WASHINGTON -- Timorously, as if afraid to look, Eva Rich picks her way among the pale gray girders and crematory arches, recalling the Nazi death camp and the ghetto purge that devoured her family and her youth such a long, long lifetime ago.
"So big, so huge, this building," she murmurs, her moist eyes taking in the giant skylight, its glass panes skewed and jagged as a chain-saw blade. "But right now it seems so small; it can never hold all of the misery."
Already a brooding symbolism pervades the United States Holocaust Memorial Museum, still six months from completion. Its awkward watchtower visage is sunk deep among the office frontings on the end of 15th Street, renamed Raoul Wallenberg Place, which skirts the Washington Monument and the leafy groves of the Tidal Basin.
It is a symbolism made current by the chilling images from fractured Yugoslavia: the skeletal prisoners; the barbed-wire camps; the cattle-trains bristling with hollow-eyed refugees; the accounts of torture, execution and forced expulsions in the name of "ethnic cleansing."
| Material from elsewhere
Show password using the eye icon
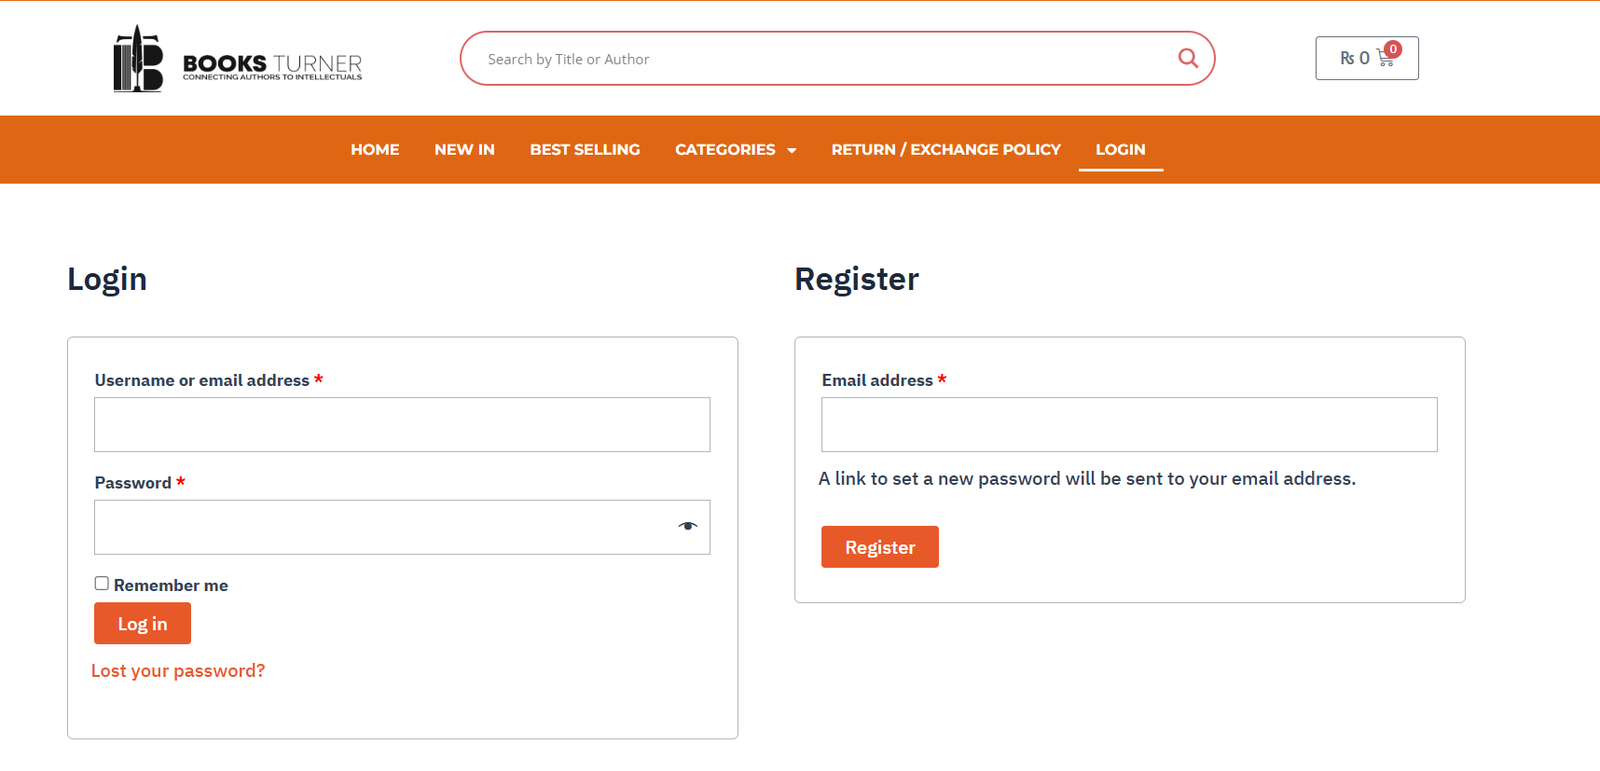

It is a symbolism of discomfort, too, for some -- Jews among them -- who feel the Holocaust casts too long a shadow over modern life; that the proliferation of Holocaust memorials in the United States (19 are built or planned) brands forever Jews as victims, sets them apart from other minorities, elevates their political clout and invites an anti-Semitic backlash.
For some it is too morbid.
"We've reached the absurd point where the only feature of Judaism with which our young Jews identify is that of the Jew as victim -- murdered, cremated or turned into a lamp shade," wrote Ephraim Buchwald, director of the National Jewish Outreach Program, in the Los Angeles Times last April. "Is there no joy in Jewish life?"
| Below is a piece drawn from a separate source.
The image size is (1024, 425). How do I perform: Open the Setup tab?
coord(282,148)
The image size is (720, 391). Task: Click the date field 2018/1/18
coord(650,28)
Such criticism has brought sharp rebuttal from the memorial organizers, who point out that the museum is not dedicated to Jews alone but portrays other targets of Nazi oppression, such as the physically and mentally handicapped, Gypsies, Jehovah's Witnesses, homosexuals, prisoners of war and Polish intellectuals.
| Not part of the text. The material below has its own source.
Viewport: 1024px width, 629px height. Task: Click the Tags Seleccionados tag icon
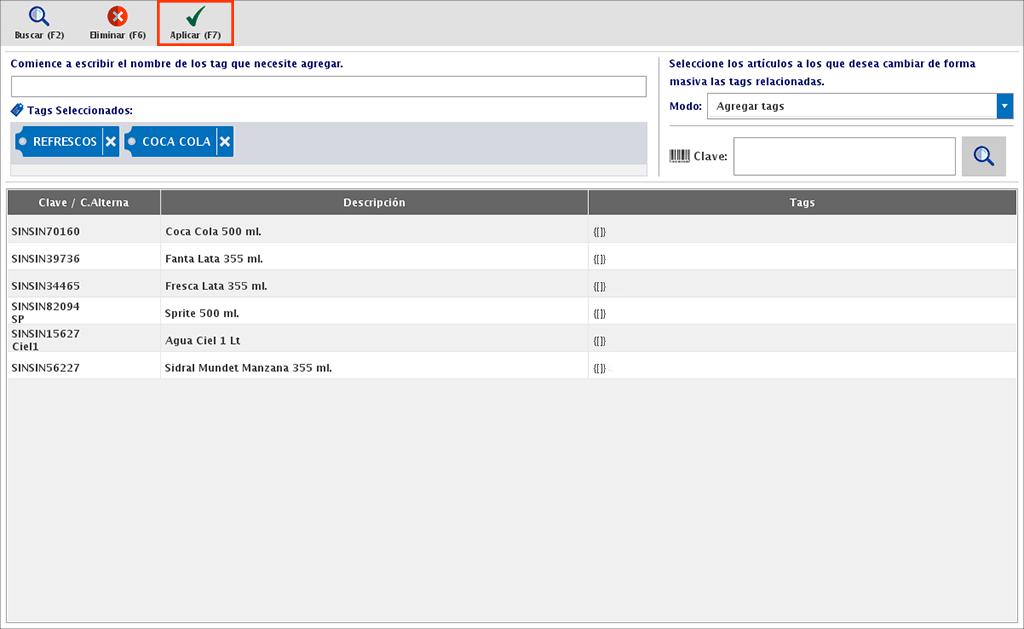[x=17, y=110]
It is not a mausoleum, they insist, but an educational institution, with archives, computerized data bases and an entire floor dedicated to the triumphs of resistance to the Nazis. As for charges that it is too sectarian for its setting, they point to the Asian and African history museums already on the Mall, and note that independent efforts are now under way to erect memorials for native and black Americans.
"It used to worry me, [the museum] being here alongside all the good and wonderful things about America; it should be in Germany," says 68-year-old Mrs. Rich, a Jewish survivor of the Holocaust. "But now that I see it, see what it will be like, I think it is OK here."
Now living in Rockville, she has come at a reporter's request to see she what ghosts, if any, she will find in this structure that is being fashioned to depict the very tyranny she survived.
It is not only the building, but the very incongruity of it, that stings the soul, she says, gazing out from this marbled depiction of insanity as T-shirted and sneakered tourists drift blithely over cool green lawns and meander among the symbols of American patriotism and culture.
It calls to mind the disconnection she felt at the death camp near Lublin in Poland one winter's morning when, standing famished and rake-like on the cold parade ground, she could hear the gentle peal of church bells and make out the distant figures of congregants in the city walking, bundled up, to Sunday prayer.
Discord, contrast, other-worldliness: These may well be the overarching features of the memorial museum. If so, it is partly intentional.
Architect James Ingo Freed, of New York's Pei Cobb Freed & Partners, says that in bringing "such a wholly un-American subject" to Washington, he deliberately set out to exploit the contrast between the memorial's theme and its setting, to evoke the fatalism and irrationality of the Holocaust.
The result is a three-story building with four different facades, of two very different exterior materials: the northern flank of red-brick to harmonize with a rather whimsical Victorian office complex overlooking the Mall; the opposite side of gray limestone to match the columned neo-classical edifice of the giant Bureau of Printing and Engraving.
The structural concept did not come easily for Mr. Freed, who fled Germany as a boy with his parents and a sister in 1939 but confesses that, like many Jews, he had tried to forget about the Holocaust, as if to blot it from his psyche.
When assigned the contract he could no longer ignore it. In search of ideas, he visited some of the most notorious camps in Poland and Germany, and spent three months reading up on the history, before it came to him.
"I had been working on too cerebral a level," he said. "I realized you cannot deal with the Holocaust as a reasonable thing; it needed an emotional dimension."